* **Task brief**: Copy the records word for word, starting at the line that contains "Viewport: 1000px width, 690px" and ending at the last line of the records. Leave the pictures out.

··· Stored data ···

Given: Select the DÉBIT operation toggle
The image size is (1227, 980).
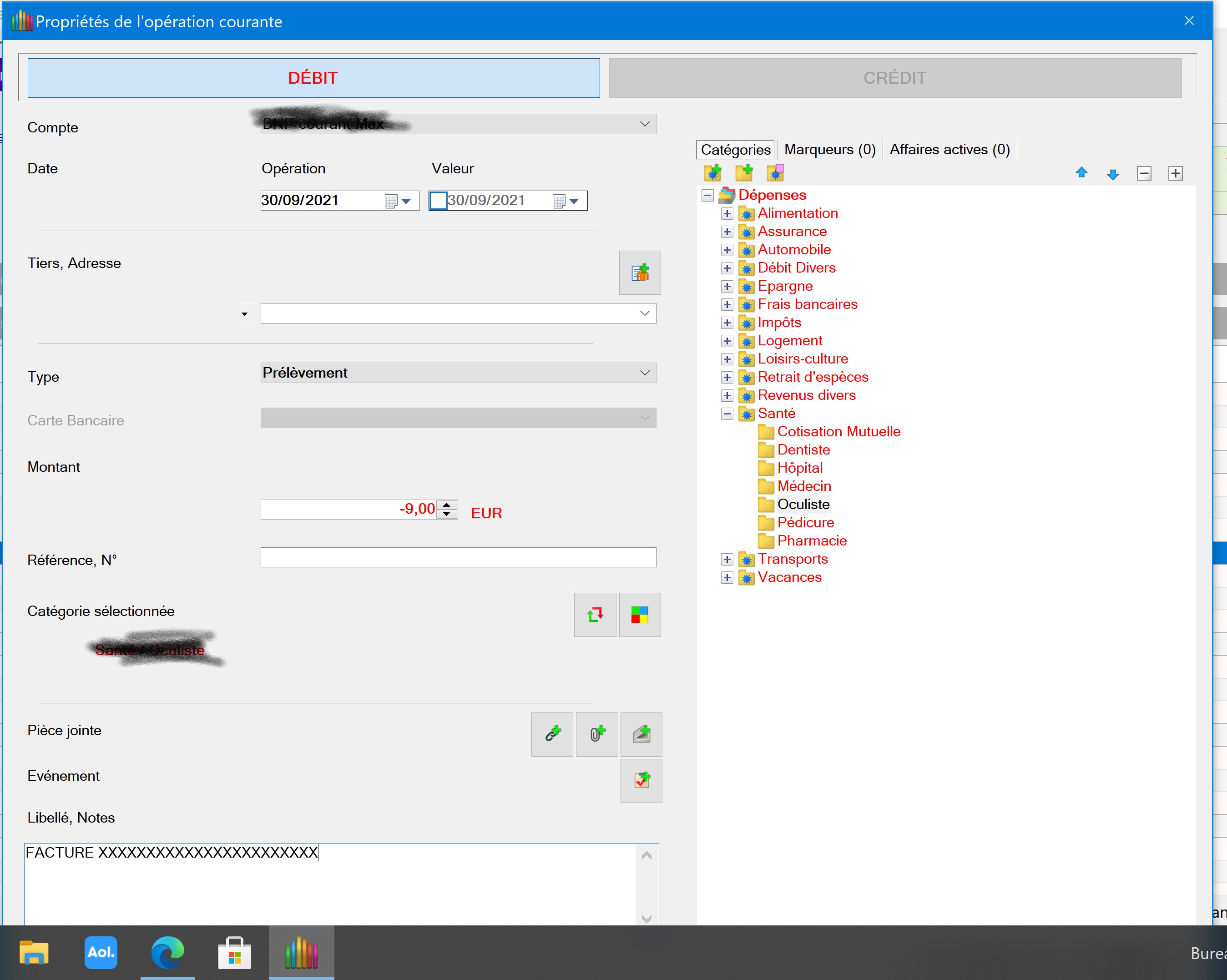Looking at the screenshot, I should pos(313,78).
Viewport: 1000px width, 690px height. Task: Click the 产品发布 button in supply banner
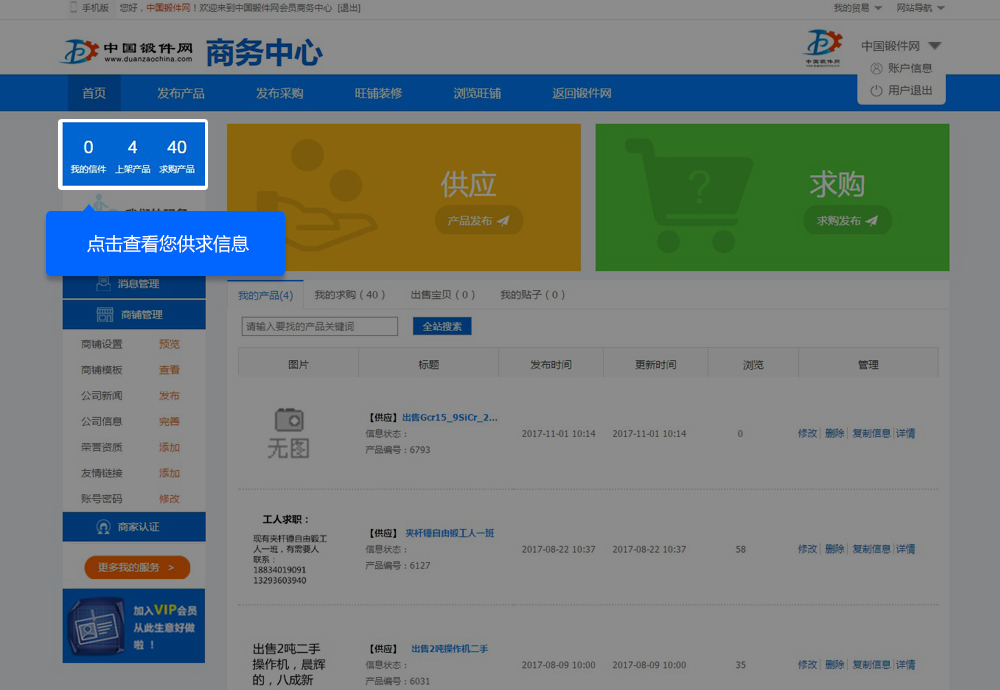pyautogui.click(x=478, y=221)
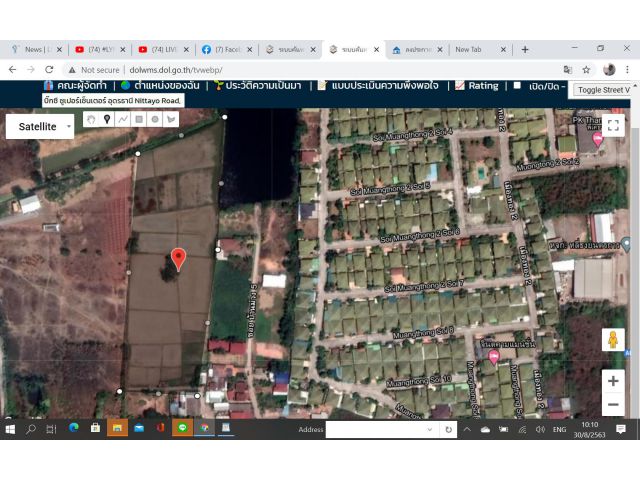Switch to the New Tab browser tab
This screenshot has height=480, width=640.
tap(468, 49)
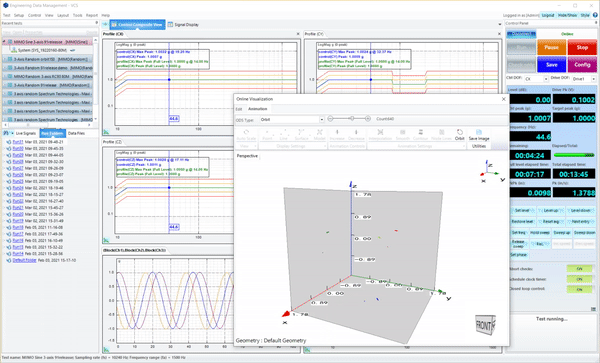The width and height of the screenshot is (600, 363).
Task: Click the Signal Display tab icon
Action: coord(171,24)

···

* **Problem solution**:
Viewport: 1000px width, 690px height. Task: Click the 产品发布 button in supply banner
pyautogui.click(x=478, y=221)
Switch to the New Tab browser tab
This screenshot has height=480, width=640.
tap(468, 49)
The width and height of the screenshot is (600, 363).
Task: Click the Signal Display tab icon
Action: coord(171,24)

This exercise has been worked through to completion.